Capacitance is directly proportional to area. So the surface area of the capacitor will be the capacitance. The whole capacitor consists of (n-1)identical single capacitors connected in parallel. Each capacitor has a surface areaand plate separation d.
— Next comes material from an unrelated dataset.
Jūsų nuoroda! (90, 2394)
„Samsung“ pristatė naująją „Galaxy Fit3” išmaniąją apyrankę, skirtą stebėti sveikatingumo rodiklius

The maximum capacitance can be calculated by using the equation 25-9

Formulae are as follows:

$\mathrm{C}=\frac{{\mathrm{\epsilon }}_0\mathrm{A}}{\mathrm{d}}$

Where C is capacitance, A is the area, and d is distance.

But for (n-1) capacitors,

$\mathrm{C}=\frac{\left(\mathrm{n}-1\right){\mathrm{\epsilon }}_0\mathrm{A}}{\mathrm{d}}$

By substituting the given values,

$$\begin{gathered} \mathrm{C}=\frac{\left(8-1\right)\times 8.85\times {10}^{-12}\mathrm{F}/\mathrm{m}\times 1.25\times {10}^{-4}{\mathrm{m}}^2}{3.40\times {10}^{-3}\mathrm{m}} \\ =\frac{7\times 8.85\times {10}^{-12}\mathrm{F}/\mathrm{m}\times 1.25\times {10}^{-4}{\mathrm{m}}^2}{3.40\times {10}^{-3}\mathrm{m}} \\ =2.28\times {10}^{-12}\mathrm{F} \end{gathered}$$

Hence, the maximum capacitance of the device is $\mathrm{C}=2.28\times {10}^{-12}\mathrm{F}$.

Therefore, by using the formula of capacitance in terms of area, find the maximum capacitance.